Pour clarifier, il ne s’agit pas de dire que de réels actes de conspiration orchestrés par des acteurs malveillants n’existent pas. Il a été prouvé, par exemple, que Perdue Pharma a intentionnellement trompé le public sur les dangers de l’OxyContin. C’est une véritable conspiration destructrice. Il est également désormais largement reconnu que les grandes compagnies pétrolières ont passé des décennies à dissimuler des preuves des dommages causés par les combustibles fossiles à l’environnement. Encore une fois, il s’agit d’un acte de conspiration réel et prouvable.
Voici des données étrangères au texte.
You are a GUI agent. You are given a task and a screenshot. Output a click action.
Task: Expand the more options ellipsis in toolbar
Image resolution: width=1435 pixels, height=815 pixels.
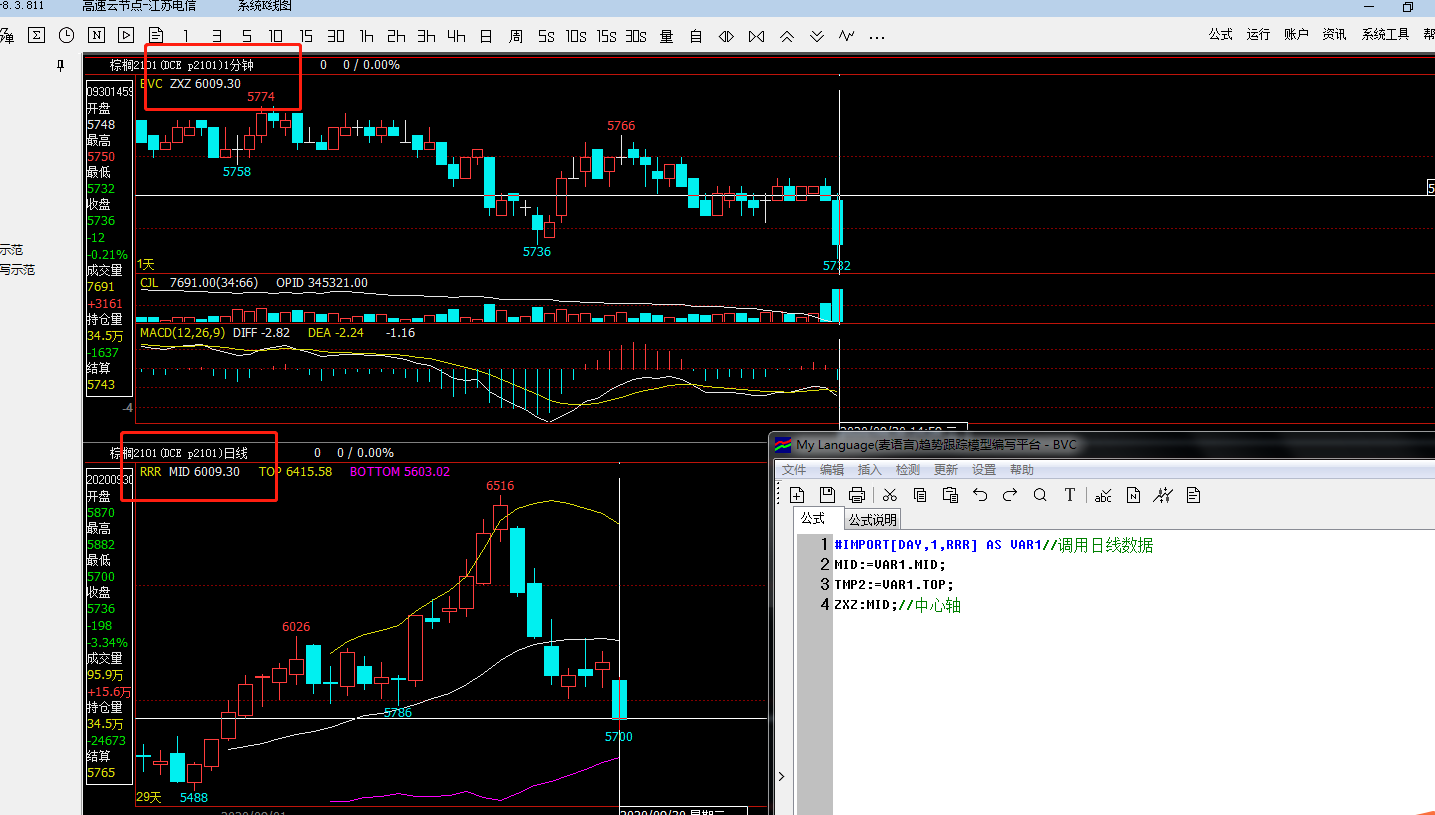[x=877, y=37]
Cependant, tout comme les images dystopiques farfelues de Bellamy, ces histoires ne sont pas celles que la culture conspirationniste contemporaine de droite s’intéresse à raconter.
Réflexions de Bellamy sur les Complots
Les idées de Bellamy possèdent une certaine rigueur intellectuelle lorsqu’elles sont examinées dans le contexte de leur pertinence par rapport à la Grande Récession et aux mouvements Occupy qui ont suivi. « The Resistance » est sorti après l’effondrement financier et, si l’on lit l’album avec un regard bienveillant, cela ajoute une couche de précision à certains de ses thèmes. La phrase la plus directe est celle de « Uprising » : « il est temps que les gros bonnets aient une attaque cardiaque », mais on y trouve aussi l’aphorisme anti-politique désormais familier « nous savons que peu importe qui tient les rênes, rien ne changera » (« United States of Eurasia »). À la lumière de la réponse politique à la Grande Récession, où les coupables ont été renfloués et l’ordre néolibéral maintenu, c’est une évaluation brutale mais indéniablement précise.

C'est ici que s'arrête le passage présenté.